Thursday, February 28, 2013

Film Review: Cate Shortland's Lore

Perhaps there is something about the nation's semi-isolation from the rest of the world.  Maybe it is the stigma of once being a penal colony, and thus outside of the mainstream world.  Maybe it has something to do with an upside down hemisphere, where Winter is Summer, and Summer, Winter, and the toilets flush counter-clockwise.  Okay, maybe not, but there is no doubt that the cinema of Australia has an, for lack of a better term, otherworldliness to it.  Sure, you have your occasional Crocodile Dundees and Yahoo Seriouses, but when one takes a look at the more artistic side of the cinema of Oz, films such as Peter Weir's classic Picnic at Hanging Rock, and Nicholas Roeg's Walkabout (yeah, I know, an English filmmaker, but filmed in, and about Australia), or more modern filmmakers like Ray Lawrence and New Zealander ex-pat Jane Campion, one sees a cinema that is seemingly not of this world.  One also sees this in Cate Shortland's 2004 directorial debut, Somersault, and one surely sees it again, in her long-awaited follow-up, Lore.

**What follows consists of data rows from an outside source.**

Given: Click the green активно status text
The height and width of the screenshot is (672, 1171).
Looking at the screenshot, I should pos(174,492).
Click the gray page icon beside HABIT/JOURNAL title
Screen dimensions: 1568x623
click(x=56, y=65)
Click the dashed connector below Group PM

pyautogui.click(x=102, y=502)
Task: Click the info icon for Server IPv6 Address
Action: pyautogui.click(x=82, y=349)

Then again, Lore is of a different world.  Moving from the often sad, but ultimately hopeful contemporary New South Wales of Somersault to the harrowing devastation that was the German countryside during the days following the death of Adolph Hitler, Lore tells the story of a young girl and her four siblings, making their way to their grandmother's house, after their parents are arrested for being proud members of the Nazi party.  Though taking place in the Germany of May 1945, Lore is still very much an Australian film by its otherworldly nature, but then this nature fits perfectly with the lost, unraveling world that is said Germany of May 1945.  We watch as the blonde and blue-eyed Lore, and her equally Arian siblings, sister Liesel, twin brothers, and baby brother in tow, team up with a Jewish teen named Thomas, and trek some 500+ miles, to escape the allied forces that have taken over their country at the end of the war, and we watch as their world - the only world they know - collapses around them, thus becoming the aforementioned feeling of being in or on a whole other world, an alien world.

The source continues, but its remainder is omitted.